(Excerpt to read begins)

USRC Salmon P. Chase


Opium into San Francisco

By the time of the Rush’s seizure, opium had been legally imported into the U.S. for decades. Transpacific steamers plying the trade route from San Francisco to Hong Kong via Yokohama returned with Indian and Chinese opium as part of their cargoes. The opium was widely—and legally—used as an active ingredient in medicines and consumer products.  However, in the late 1870’s the U.S. experienced a major shift in usage. The highly addictive practice of smoking opium had spread from immigrant Chinese workers to the general U.S. population—with an attendant rise in crime and related health issues. Accordingly, the U.S. government implemented a series of actions designed to limit the availability of opium. The most significant action was taken in 1883, when Congress increased the tariff on refined opium (which at the time retailed for $10/pound) from $1/pound to $10/pound.

While a low level of smuggling had been going on since the importation of opium began—mainly by passengers and crew of transpacific steamers smuggling a few to around 50 pounds at time—the low profit margin limited the practice. The new tax expanded the profitability of smuggling opium tenfold and drove an explosion in the practice.

(Excerpt to read ends)

### Instructions:
1) Print the section of the opium passage between "While a low" and "in the practice.", inclusive.
2) Name every city mentioned in the opium passage.
3) Answer these questions from the opium passage:
(a) In what year did Congress raise the tariff on refined opium?
(b) From which group did the practice of smoking opium spread to the general U.S. population?
(c) Who mainly carried out the low level of smuggling that took place before the new tax?

(Given information begins)

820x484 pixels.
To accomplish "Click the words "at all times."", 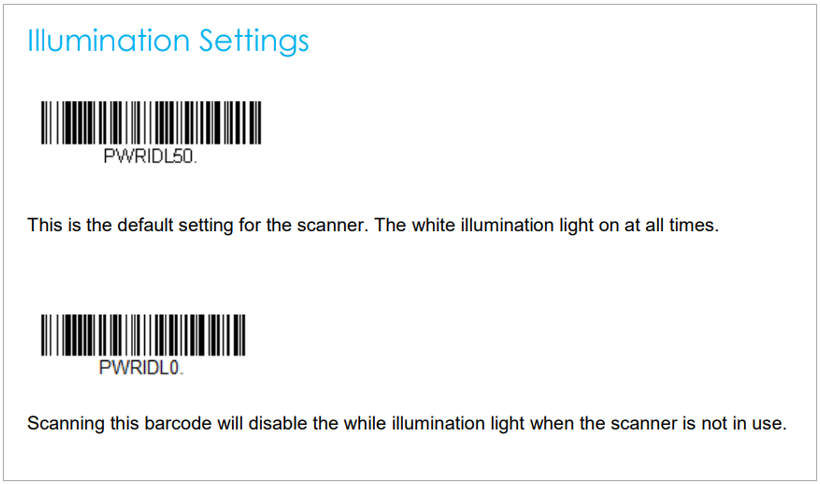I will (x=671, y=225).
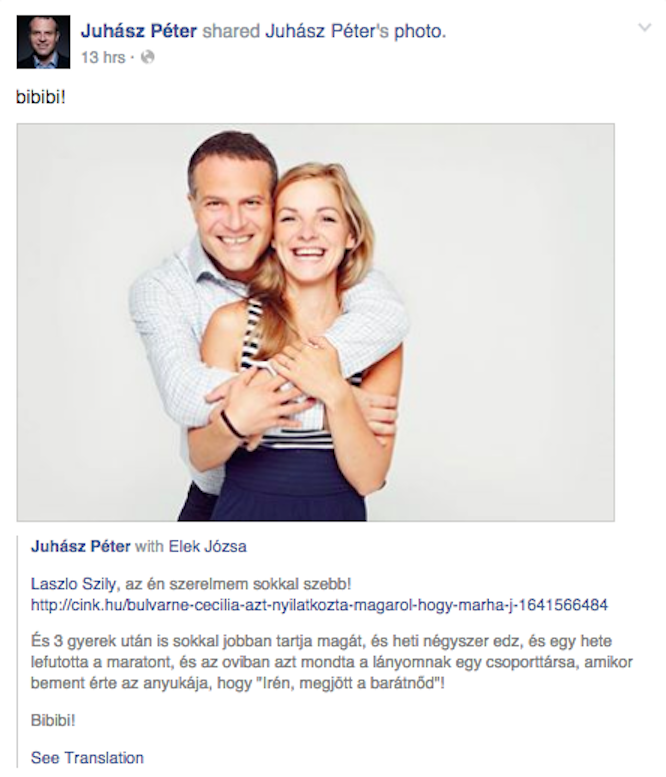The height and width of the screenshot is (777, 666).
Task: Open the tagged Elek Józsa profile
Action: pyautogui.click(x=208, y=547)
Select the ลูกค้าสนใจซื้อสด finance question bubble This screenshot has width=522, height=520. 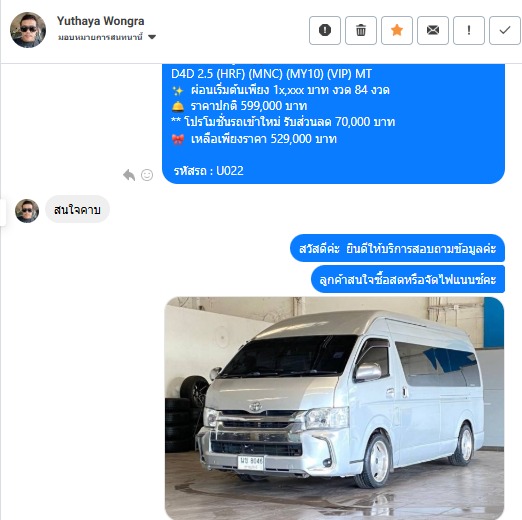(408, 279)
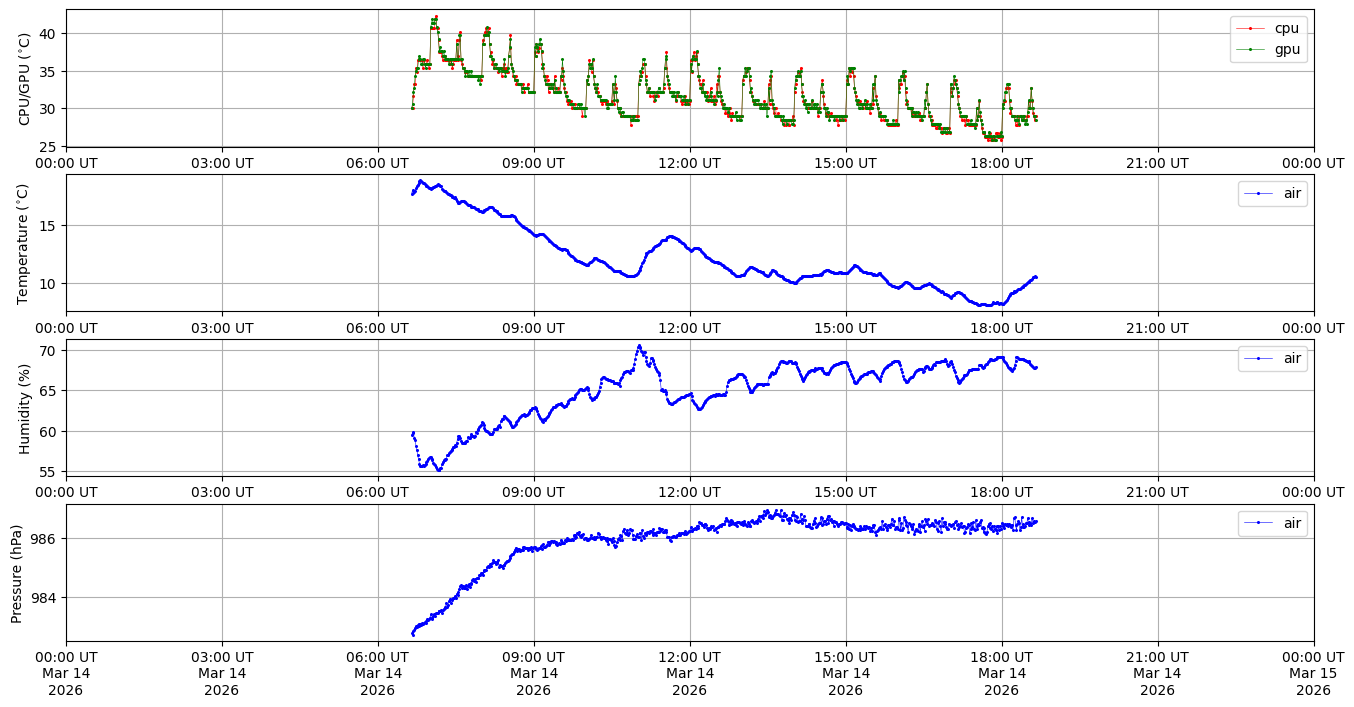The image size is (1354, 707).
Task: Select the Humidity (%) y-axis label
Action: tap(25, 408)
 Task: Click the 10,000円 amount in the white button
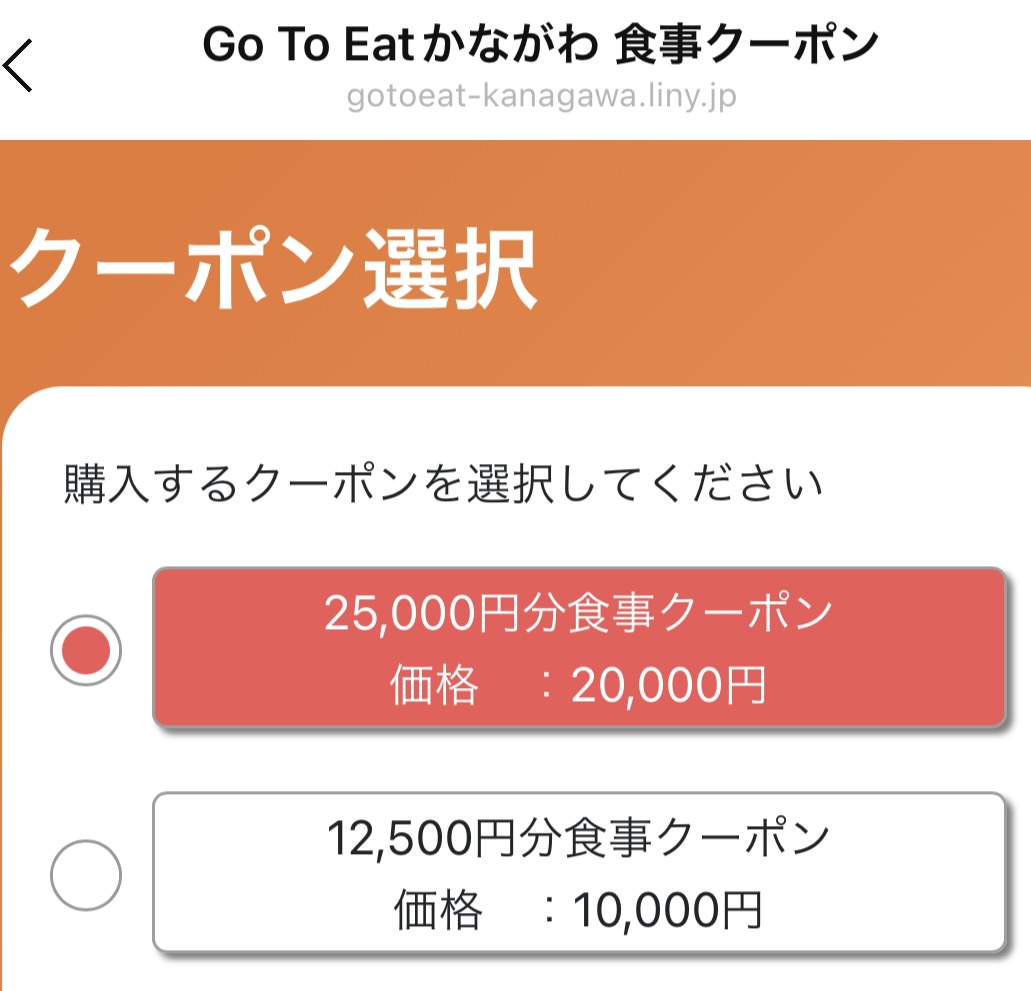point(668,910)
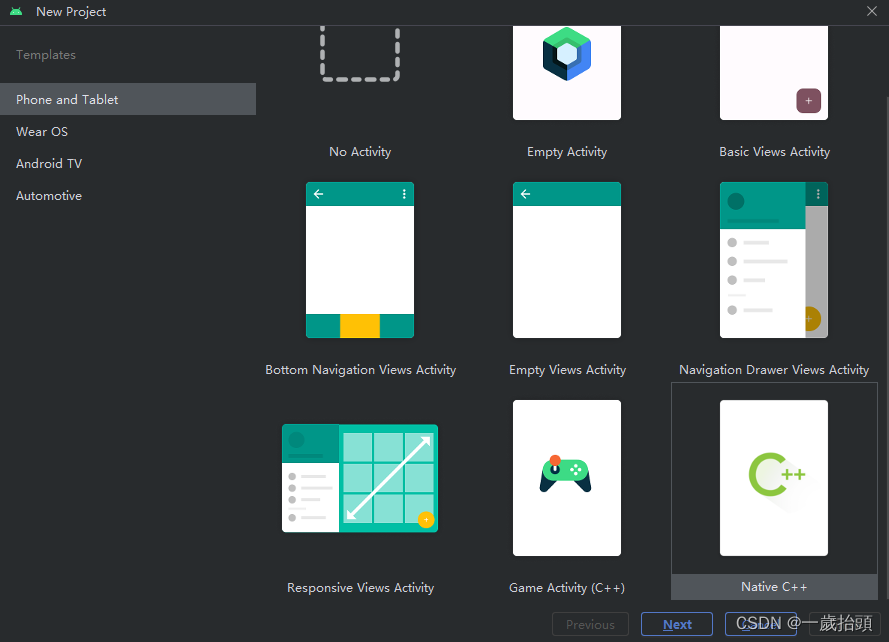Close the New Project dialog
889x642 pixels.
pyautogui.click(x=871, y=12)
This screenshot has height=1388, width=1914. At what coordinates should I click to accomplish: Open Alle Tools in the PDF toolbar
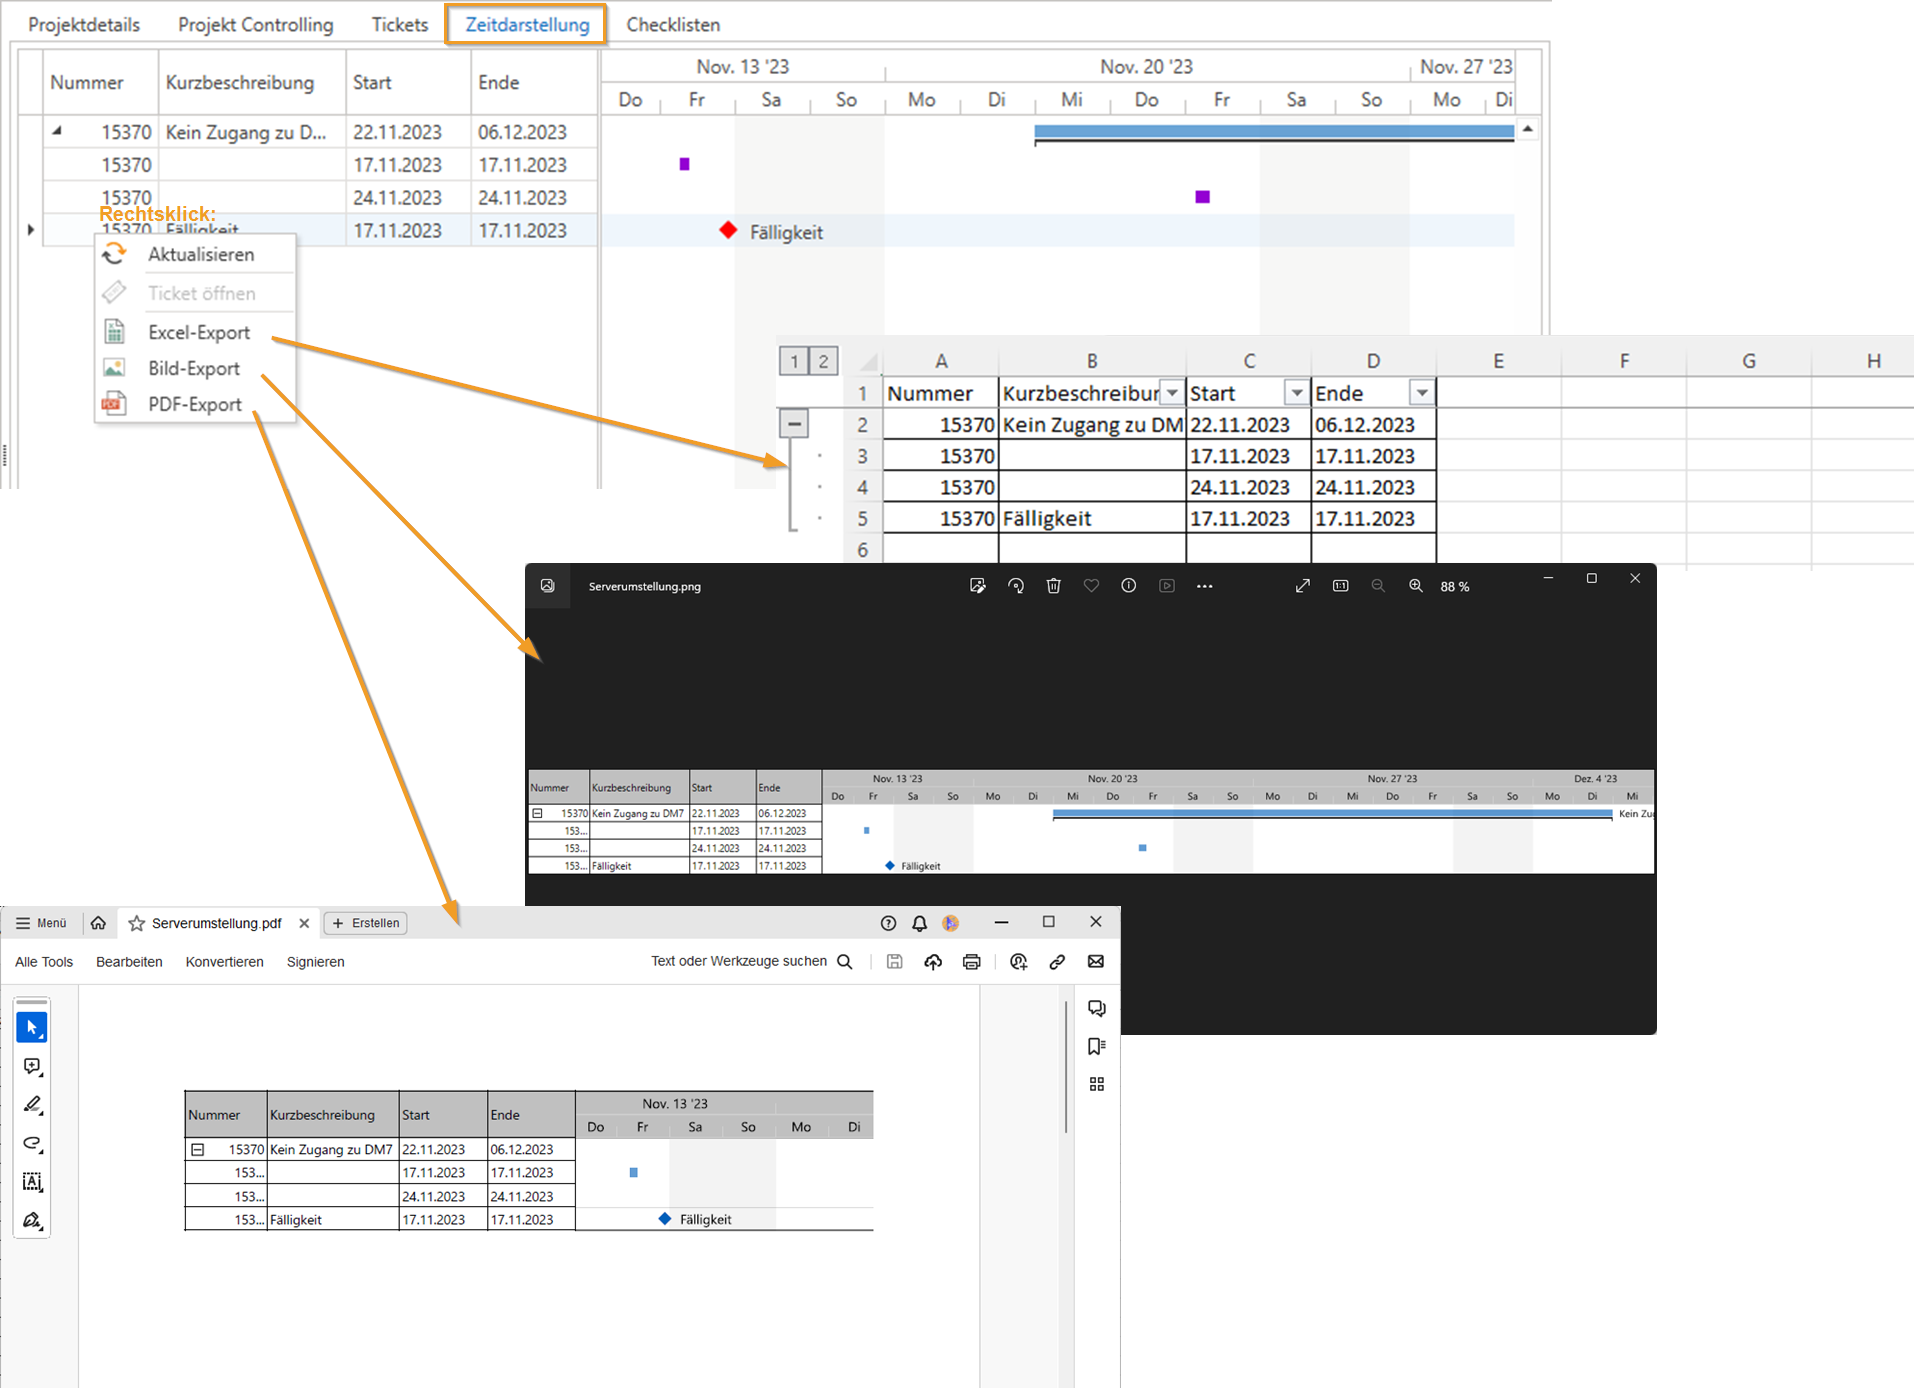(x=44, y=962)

(Given information ends)

### Task results:
1)
While a low level of smuggling had been going on since the importation of opium began—mainly by passengers and crew of transpacific steamers smuggling a few to around 50 pounds at time—the low profit margin limited the practice. The new tax expanded the profitability of smuggling opium tenfold and drove an explosion in the practice.

2) San Francisco, Hong Kong, Yokohama

3)
(a) 1883
(b) Immigrant Chinese workers
(c) Passengers and crew of transpacific steamers